The return value is a NULL-terminated array of bt_plugin objects
which the caller must free. Each plugin object in this array has its
reference count set to 1.
* bt_plugin_create_all_from_static(): Loads all the plugins found in
the static sections of the Babeltrace binary. The return value has
the same format as with bt_plugin_create_all_from_dir().
There is no way to create an "empty", fresh bt_plugin object. It's
always created from an existing file in the end.
* A bt_plugin object is a simple provider of component classes. Once
it's created with one of the three functions above, you can access its
global properties (name, license, description, etc.), as well as its
component classes with bt_plugin_get_component_class_count(),
bt_plugin_get_component_class(), and
bt_plugin_get_component_class_by_name_and_type().

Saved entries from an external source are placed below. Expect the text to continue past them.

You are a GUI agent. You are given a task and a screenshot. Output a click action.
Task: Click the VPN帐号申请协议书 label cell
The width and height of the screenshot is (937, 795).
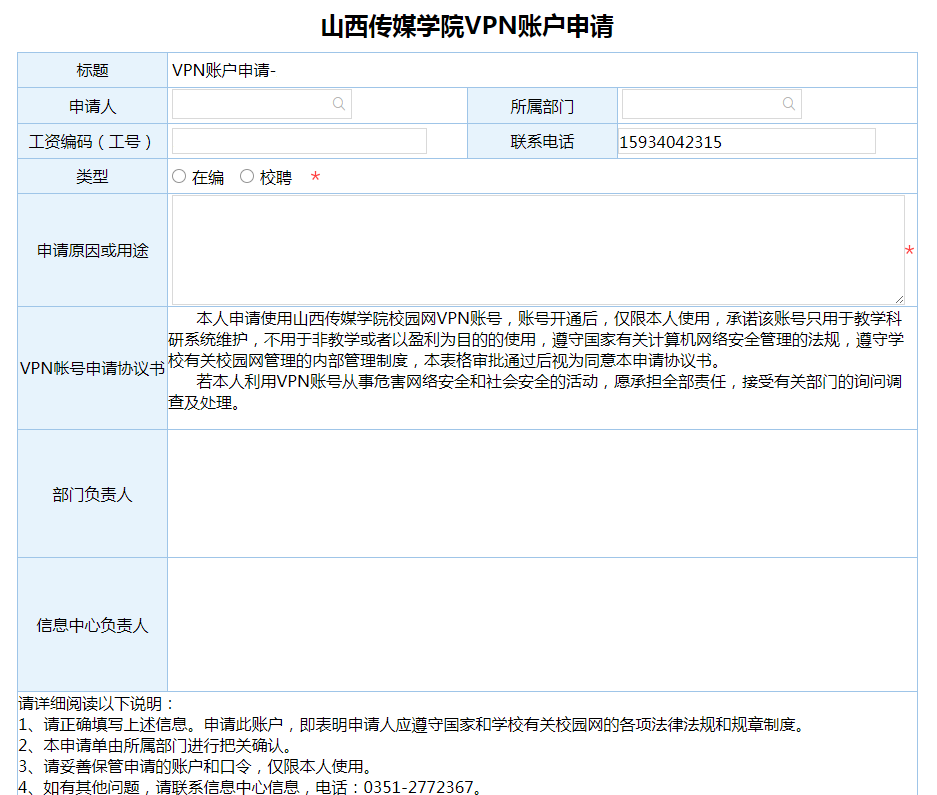pos(92,368)
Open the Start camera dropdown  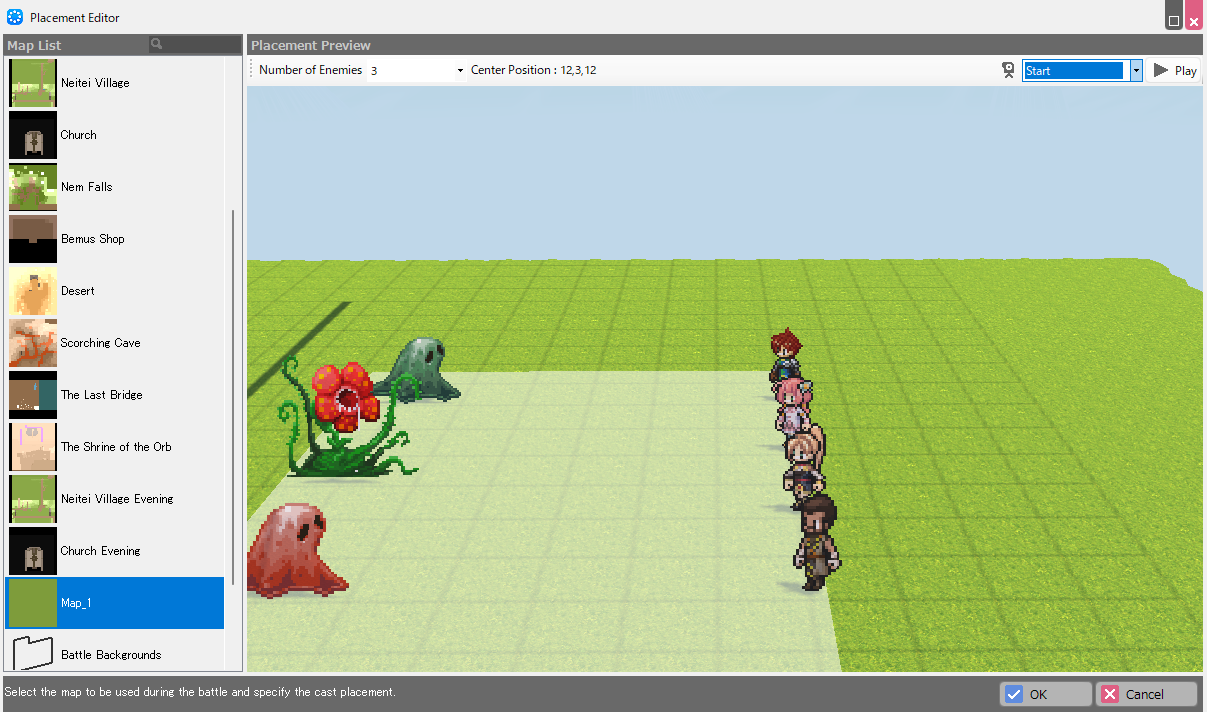(1136, 70)
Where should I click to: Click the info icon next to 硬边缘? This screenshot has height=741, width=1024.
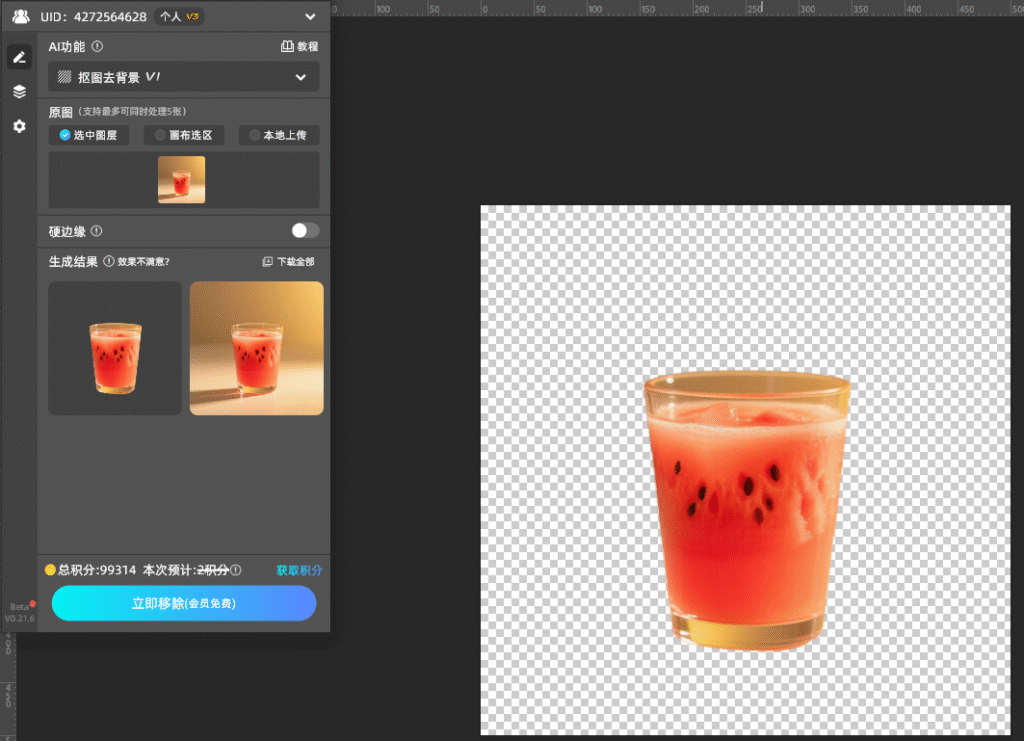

The initialization function of a plugin can add new component classes
to a bt_plugin object (passed as a parameter) thanks to the new
bt_plugin_add_component_class() function. This function is exclusive
to a plugin's initialization stage: once the initialization is done,
the plugin is marked as frozen, and you cannot call
bt_plugin_add_component_class() again on this plugin. This ensures
that all the contained component classes were created by the plugin's
code itself.
There's a mechanism which involves a global hash table of
component class adresses to shared library handles and a custom
component class destroy listener to ensure that, even if a bt_plugin
object is destroyed (reference count falls to zero), its associated
shared library is not closed until all its component classes are
also destroyed. See plugin.c:89 for more details.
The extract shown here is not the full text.